On Sat, 12 Feb 2022 at 00:34, Stefano Stabellini
<stefano.stabellini@xilinx.com> wrote:
>
> On Fri, 11 Feb 2022, Alex Bennée wrote:
> > > FYI, a good and promising approach to handle both SCMI and SCPI is the
> > > series recently submitted by EPAM to mediate SCMI and SCPI requests in
> > > Xen: https://marc.info/?l=xen-devel&m=163947444032590
> > >
> > > (Another "special" virtio backend is virtio-iommu for similar reasons:
> > > the guest p2m address mappings and also the IOMMU drivers are in Xen.
> > > It is not immediately clear whether a virtio-iommu backend would need to
> > > be in Xen or run as a process in dom0/domU.)
> > >
> > > On the other hand, for all the other "normal" protocols (e.g.
> > > virtio-net, virtio-block, etc.) the backend would naturally run as a
> > > process in dom0 or domU (e.g. QEMU in Dom0) as one would expect.
> >
> > Can domU's not be given particular access to HW they might want to
> > tweak? I assume at some point a block device backend needs to actually
> > talk to real HW to store the blocks (even if in most cases it would be a
> > kernel doing the HW access on it's behalf).
========================
- What to produce -
Repeat, word for word, the passage of the Xen mailing-list thread that opens with the words containing "On Sat, 12 Feb" and closes with "are in Xen.". The data after this text is separate from it.

- Material -
========================
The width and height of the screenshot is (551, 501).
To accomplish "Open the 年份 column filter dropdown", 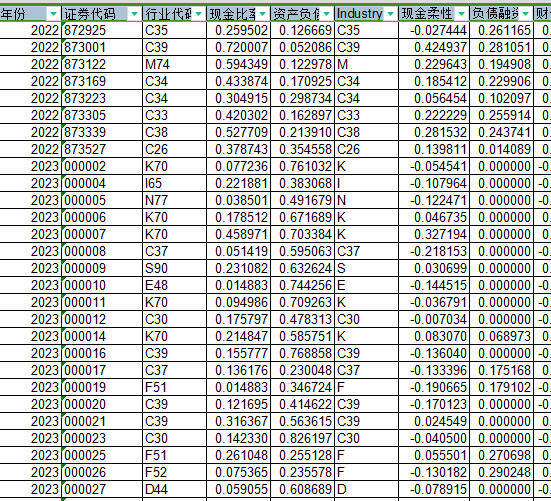I will [x=53, y=14].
========================
- Finished exercise -
On Sat, 12 Feb 2022 at 00:34, Stefano Stabellini
<stefano.stabellini@xilinx.com> wrote:
>
> On Fri, 11 Feb 2022, Alex Bennée wrote:
> > > FYI, a good and promising approach to handle both SCMI and SCPI is the
> > > series recently submitted by EPAM to mediate SCMI and SCPI requests in
> > > Xen: https://marc.info/?l=xen-devel&m=163947444032590
> > >
> > > (Another "special" virtio backend is virtio-iommu for similar reasons:
> > > the guest p2m address mappings and also the IOMMU drivers are in Xen.